Saturday morning, we head out, excited that we will be on the road for only 6-7 hours before reaching our destination. We have filled up our ice chest and have Dr Pepper and milk and the pee jar, ready to go. Caleb made us sing everytime he used the pee jar, which now, that song will be forever etched in my mind. “When you need to potty and you’re in a car, just tell mommy to hold the pee jar”.
The desert that surrounds us is starting to get to us. We are now getting a little dillusional. Instead of seeing water on the road, we are seeing visions of day cares, husbands who babysit while the moms take a leisurely road trip, giant bottles of Benydryl and kids without mouths. We are tired, the kids are crying and it is 108 outside. We stop to empty the pee jar and Jodi looks and says, “oh my gosh, I hadn’t even looked at the gas gage, we are on empty” We had been so busy talking and laughing, we hadn’t even thought about looking to see how much gas we had. We quickly thanked the Lord for letting us get to the station and not run out of gas out on the road.

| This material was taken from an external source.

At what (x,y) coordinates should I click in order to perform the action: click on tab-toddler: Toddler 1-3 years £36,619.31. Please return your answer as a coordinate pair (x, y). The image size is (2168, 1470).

By the time we pull into Phoenix, are minds are completely gone. On the side of the road, outside a Little Caesar’s Pizza shop is a young man, waving a giant sign that says, “hot and ready in 5 min”. Jodi looks at me and says, “now there is the makings of a perfect husband.” When I respond by asking if it’s because he is working so hard at making a living, she quickly starts to laugh and says, “no, it’s because he is “hot and ready in 5 min”. We are laughing so hard, I actually run the minivan over the curb making a right turn. We turn into the driveway after 18 hours of driving. We look at each other and smile. Regardless of the crying, the climbing over the seats and pee jars, it has been a time of sweet great memories together. We have laughed more in the last two days than in the last 2 years. We found out new things about each other and have a new appreciation for each others season’s of life we are in.
But…if you ever see two blondes in a mini van….watch out, it might be Jodi and I….thinking we are the real Thelma and Louise.